Tuesday, July 25, 2017

Racial reconciliation is not what we need

Here come the renewed calls for an end to racial animus and healing. Oh, how I am tired of them.

A recent motion to condemn the alt-right died in committee at the Southern Baptist Convention. Predictably, following the outrage, the church issued a statement condemning the alt-right and all forms of racism. Because it's important, you know, to remember that it's just as wrong for black people to hate white people as the other way around, and what we need is healing, not this division over race. What we need, church leaders would have us believe, is that there has been a lot of wrong committed on all sides, and we need reconciliation of the races for the healing to begin.

No. No. In Jesus' holy name, no Racial reconciliation is a misnomer, as reconciliation suggests equal fault. We do not need racial reconciliation. What we need is racial repentance, and racial justice.

Blacks in America are not to blame for the state of race relations in this country; whites are. Racial oppression and white supremacy began on this continent before the country was even established. Let's look at the issue honestly and fairly.

It was white Christians who enslaved blacks from the 1600s and for the following two centuries. It was white Christians like George Whitefield who saw blacks as worthy recipients of the gospel but not of their freedom. Likewise it was white Christians who stole the labor, the health and the safety of blacks throughout the South, and who fought a bloody war in defense of their right to own black people.

It was white Christians who replaced slavery with Jim Crow, prison camps and segregation following the Civil War; and when the courts and the federal government finally demanded an end to those things, it was white Christians who fled public schools and closed public resources rather than share them with blacks. These actions even found sanction from the pulpit, where ministers taught that it was God's intent to keep the races separate.

Every bit of progress our nation has made toward racial equality and justice the past 150 years has been fought at every step by white people, often self-identified Christians.
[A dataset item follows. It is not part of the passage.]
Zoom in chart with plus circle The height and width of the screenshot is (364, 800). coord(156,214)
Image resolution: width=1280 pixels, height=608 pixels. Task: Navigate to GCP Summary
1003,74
Blacks in America today can't even protest a justice system that targets them more regularly, sentences them more harshly and kills them more frequently than it does whites, without being scolded that All Lives Matter.
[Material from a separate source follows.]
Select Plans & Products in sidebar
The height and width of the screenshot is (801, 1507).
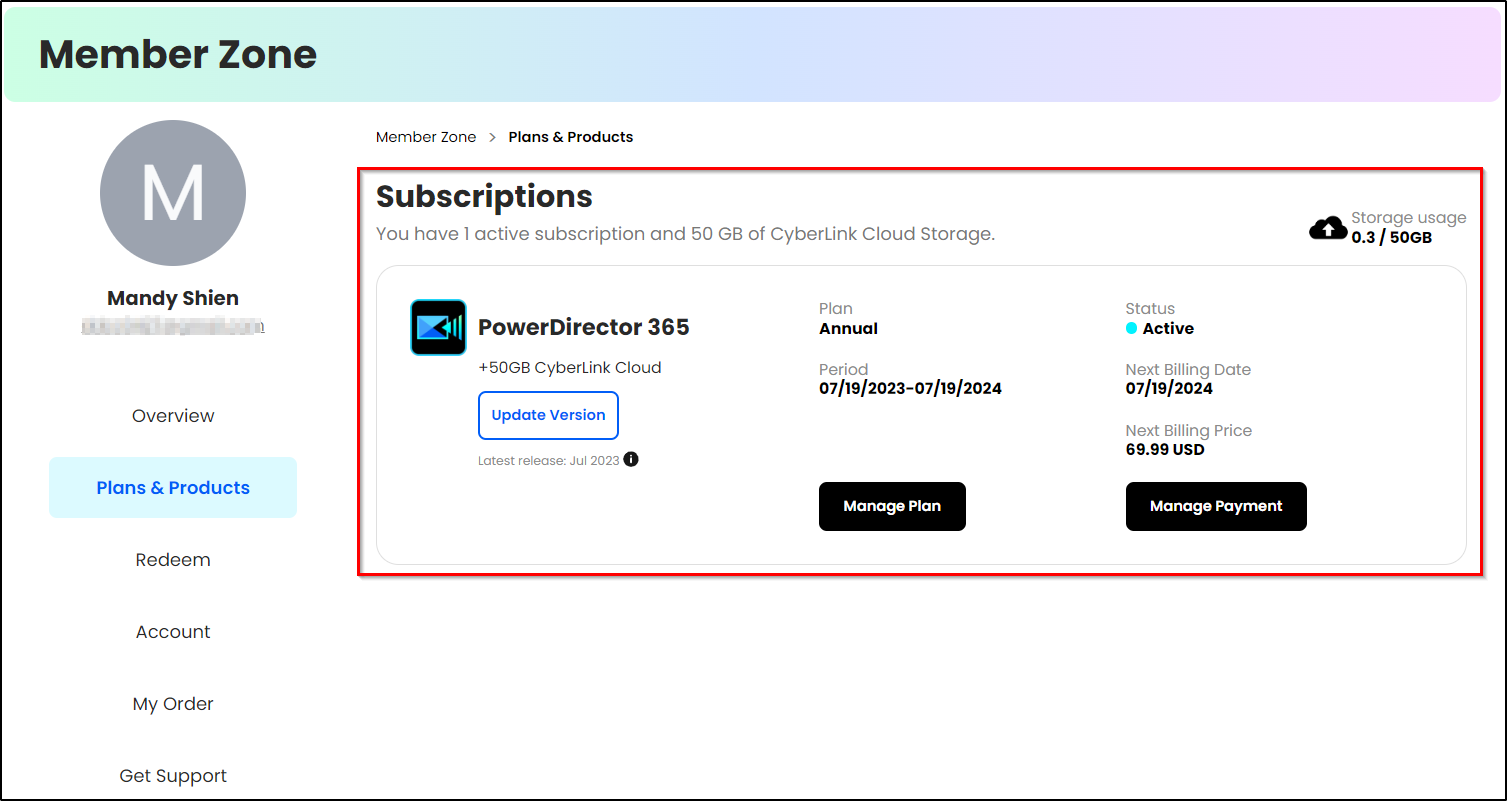[173, 488]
Statements disavowing the racist history of the past are not enough. For any denomination, for the church as a whole in our country, or for our nation itself to rise above our legacy of racism, we need to own up to what we've done, and we need to correct the fault that we have inherited. It's not reconciliation that's needed. It's repentance.

We can begin by elevating black America: its art, its poetry, its literature, its leaders, its history, and its economy. This is the example we see in the Christian Scriptures. Faced with prejudice against Grecian Jews, the Jerusalem church handed over the welfare programs of the church entirely to those suffering the prejudice. Through humility, the dominant church saw that the minority church was empowered and its widows protected.

Can we follow suit? We should. Can we study church history from the perspective of black America? Can we learn how the enslaved church flourished amid slavery and the abuses of the empowered church?

Can we learn to see the heroism of Nat Turner, and remember the deep moral flaws of white leaders who saw white supremacy and black subjugation as the ordained way of things, or who never gave it a thought? Can we demand black chancellors and presidents at Liberty University and Bob Jones University, and black-majority boards?

Will we throw our moral authority, weakened though it is, behind the efforts to stop honoring the Confederate veterans who defended slavery with their lives, and instead shame them and everyone in the North and South who benefited from slavery?

Will we speak out against the policies and actions of President Trump and Jeff Sessions that threaten the well-being of the African American community?

The Southern Baptist Convention has made steps in the right direction. But what is needed are seven-league boots.

I pray we have the faith to wear them.